Acquire image stacks every 12 seconds over a two hour imaging period. Presented here is a photograph of the scaffold prepared with the 3d printing technique, along with a micro-CT image showing the overall porosity of the prepared material. The microporous structure of the scaffold is shown in an SEM image acquired at 5000 times magnification.
As shown, HEK293T cells treated with media containing lentiviral particles released from the scaffolds efficiently expressed the green fluorescent protein. As estimated by flow cytometry, the total number of the released particles reached approximately 40 percent. The most robust release effect was observed within the first 24 hours of the study, and gradually decreased over time, confirming that lentiviral particles coated on the scaffolds maintain their biological activity for up to 96 hours.
In vivo analysis of the blood vessels formed within a calvarial bone defect showed that new blood vessels, while undetectable in the control group of mice, were clearly visible in both PH and PHp groups eight weeks after scaffold transplantation. Additionally, while in both PH and PHp groups many collagen deposition sites were detected, only in the PHp group an increasing number of smaller vessels growing into scaffolds could be observed and the overall blood vessel area was significantly different. Once mastered, this technique can be done in two hours if it is performed properly.

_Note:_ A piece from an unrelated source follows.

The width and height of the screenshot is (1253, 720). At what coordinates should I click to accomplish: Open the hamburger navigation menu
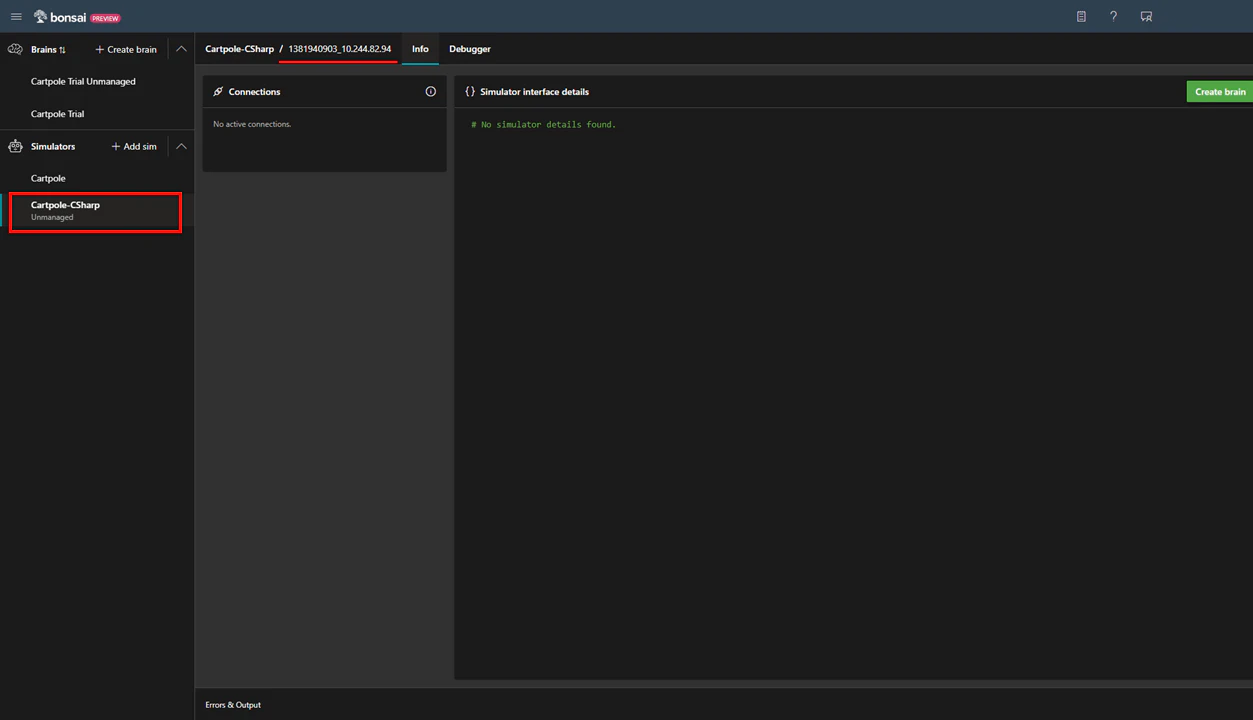click(16, 17)
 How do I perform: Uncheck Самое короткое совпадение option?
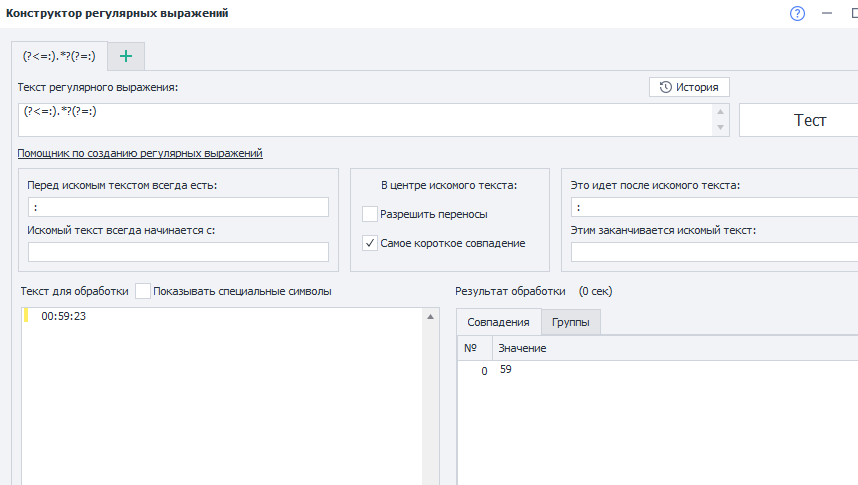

While attempting this procedure, it's important to remember to immobilize the head of the mouse to keep it still during scanning to avoid any artifacts. Following this procedure, other methods such as photoacoustic imaging can be performed in order to provide additional data such as deep tissue images. After its development, this technique paved the way for researchers in the field of bone regeneration to investigate angiogenesis in transplants.
After watching this video, you should have a good understanding of how to visualize in vivo plasma formation in 3d scaffolds in real time, and microphoton microscopy.